§ Set of tasks
1. Answer these from the text about the Harry Styles course:
(a) How many students will be selected for the class?
(b) According to Dead Famous, to when does celebrity date?
(c) How long did the 16-year-old twin nieces queue in Dublin?
2. Reproduce the passage of the text about the Harry Styles course between "After the course’s" and "of the latter.", inclusive.

§ Text provided
•••••

It’s the brainchild of Dr Louie Dean Valencia, an associate history professor, who spent much of the pandemic writing a book on Styles. His class will focus on how the singer and actor’s career relates to modern celebrity and to “questions of gender and sexuality, race, class, nation and globalism, media, fashion, fan culture, internet culture, and consumerism”. Which, to be truthful, sounds like a lot to cover.

After the course’s announcement, Valencia has added that the 20 students selected will also learn “hard skills” such as source evaluation and audio editing and – with a hint of wryness – “how to manage a social media campaign”.

Traditionalists might raise their eyebrows at a course of study that sounds worryingly enjoyable, but celebrity studies – there are similar elsewhere in the US on Lady Gaga, Kanye West and Beyoncé – have been taking place in less overt forms for as long as the phenomenon itself which, according to Dead Famous, a fascinating book by historian Greg Jenner, dates to the early 1700s.

Jenner distinguishes between fame and celebrity, arguing that it was the emergence of daily newspapers, and a consequent public space where noted people’s activities could be relayed and discussed, that marks the arrival of the latter.

Harry Styles
Harry Styles, who won a Brit award last year for his single, Watermelon Sugar. Photograph: JMEnternational for Brit Awards/Getty Images

Sitting down to work on the book in the aftermath of David Bowie’s death and the ensuing “bubbling cauldron of grief”, he writes, “I realised just how productive celebrity culture is: how much it shapes us; how we chart celebrity careers against our own ambitions; how we devour the gossip with a mix of ironic detachment and zealous emotional investment; and how useful it is as a social glue that binds us together in voyeuristic fascination.”

Certainly, Styles fits the bill; when I asked for the inside track from my 16-year-old twin nieces, who recently queued for nine hours in Dublin in order to secure the best spot at his concert, sustained only by their mother’s mercy-dash deliveries of chips, I got a series of WhatsApp messages far, far longer than this piece. It concluded with information about the star’s forthcoming projects, and a warning that they were still “very hush-hush”. I consider myself duly D-noticed.

•••••

(Extracted data entries)
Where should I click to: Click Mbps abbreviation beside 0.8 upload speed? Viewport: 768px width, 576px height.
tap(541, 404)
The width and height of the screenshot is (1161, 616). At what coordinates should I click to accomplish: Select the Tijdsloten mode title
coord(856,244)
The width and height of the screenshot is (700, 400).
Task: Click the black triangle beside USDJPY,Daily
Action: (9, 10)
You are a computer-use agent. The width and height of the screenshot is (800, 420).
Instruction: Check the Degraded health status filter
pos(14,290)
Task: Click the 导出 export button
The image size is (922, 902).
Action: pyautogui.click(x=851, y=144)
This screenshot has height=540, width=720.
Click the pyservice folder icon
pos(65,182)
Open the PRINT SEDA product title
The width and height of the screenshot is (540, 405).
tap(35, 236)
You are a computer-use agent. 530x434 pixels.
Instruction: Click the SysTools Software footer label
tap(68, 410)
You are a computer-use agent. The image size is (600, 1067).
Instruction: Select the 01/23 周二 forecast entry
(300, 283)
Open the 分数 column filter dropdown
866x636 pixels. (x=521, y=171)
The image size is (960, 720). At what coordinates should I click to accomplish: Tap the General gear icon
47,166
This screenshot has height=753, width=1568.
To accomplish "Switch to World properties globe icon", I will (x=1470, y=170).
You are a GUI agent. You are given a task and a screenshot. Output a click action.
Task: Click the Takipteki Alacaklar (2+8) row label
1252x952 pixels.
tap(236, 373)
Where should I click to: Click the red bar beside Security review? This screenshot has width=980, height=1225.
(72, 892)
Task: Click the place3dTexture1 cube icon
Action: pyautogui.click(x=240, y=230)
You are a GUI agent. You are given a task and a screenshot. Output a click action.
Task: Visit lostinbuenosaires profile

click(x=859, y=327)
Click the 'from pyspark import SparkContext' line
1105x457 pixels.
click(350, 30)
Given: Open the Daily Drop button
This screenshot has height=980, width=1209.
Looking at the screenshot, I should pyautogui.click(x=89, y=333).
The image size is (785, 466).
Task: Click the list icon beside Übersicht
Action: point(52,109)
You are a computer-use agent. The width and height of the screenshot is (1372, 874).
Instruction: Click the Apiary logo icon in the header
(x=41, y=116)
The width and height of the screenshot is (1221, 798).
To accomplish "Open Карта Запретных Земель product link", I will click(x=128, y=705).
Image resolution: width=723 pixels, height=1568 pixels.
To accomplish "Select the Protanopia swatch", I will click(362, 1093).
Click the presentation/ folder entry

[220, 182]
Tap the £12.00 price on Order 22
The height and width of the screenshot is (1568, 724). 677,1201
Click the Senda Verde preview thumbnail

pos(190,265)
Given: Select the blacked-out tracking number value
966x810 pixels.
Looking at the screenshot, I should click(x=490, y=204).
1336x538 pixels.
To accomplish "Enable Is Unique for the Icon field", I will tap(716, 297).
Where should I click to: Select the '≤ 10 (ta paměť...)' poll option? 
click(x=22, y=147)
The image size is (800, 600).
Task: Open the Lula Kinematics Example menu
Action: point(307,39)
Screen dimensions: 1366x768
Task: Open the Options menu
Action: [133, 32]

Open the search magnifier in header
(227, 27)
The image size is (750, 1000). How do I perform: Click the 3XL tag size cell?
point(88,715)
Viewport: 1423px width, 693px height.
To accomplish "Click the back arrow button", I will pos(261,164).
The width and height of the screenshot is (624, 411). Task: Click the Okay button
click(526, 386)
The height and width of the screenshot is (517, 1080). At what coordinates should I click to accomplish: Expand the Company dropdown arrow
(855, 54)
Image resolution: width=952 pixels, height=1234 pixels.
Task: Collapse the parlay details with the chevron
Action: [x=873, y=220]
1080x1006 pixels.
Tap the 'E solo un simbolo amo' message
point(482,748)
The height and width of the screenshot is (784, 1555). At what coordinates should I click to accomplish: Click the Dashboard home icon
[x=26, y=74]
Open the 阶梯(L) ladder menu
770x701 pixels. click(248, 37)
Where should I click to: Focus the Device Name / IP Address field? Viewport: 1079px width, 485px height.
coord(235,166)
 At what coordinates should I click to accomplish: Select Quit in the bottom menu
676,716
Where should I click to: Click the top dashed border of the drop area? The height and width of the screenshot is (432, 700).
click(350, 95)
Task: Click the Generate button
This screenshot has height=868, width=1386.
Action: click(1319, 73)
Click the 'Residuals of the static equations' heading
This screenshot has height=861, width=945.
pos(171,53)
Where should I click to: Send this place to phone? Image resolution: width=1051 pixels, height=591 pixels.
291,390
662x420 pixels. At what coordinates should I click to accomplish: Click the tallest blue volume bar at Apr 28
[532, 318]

•••••

§ Solutions in order
1.
(a) 20
(b) The early 1700s
(c) Nine hours

2.
After the course’s announcement, Valencia has added that the 20 students selected will also learn “hard skills” such as source evaluation and audio editing and – with a hint of wryness – “how to manage a social media campaign”.

Traditionalists might raise their eyebrows at a course of study that sounds worryingly enjoyable, but celebrity studies – there are similar elsewhere in the US on Lady Gaga, Kanye West and Beyoncé – have been taking place in less overt forms for as long as the phenomenon itself which, according to Dead Famous, a fascinating book by historian Greg Jenner, dates to the early 1700s.

Jenner distinguishes between fame and celebrity, arguing that it was the emergence of daily newspapers, and a consequent public space where noted people’s activities could be relayed and discussed, that marks the arrival of the latter.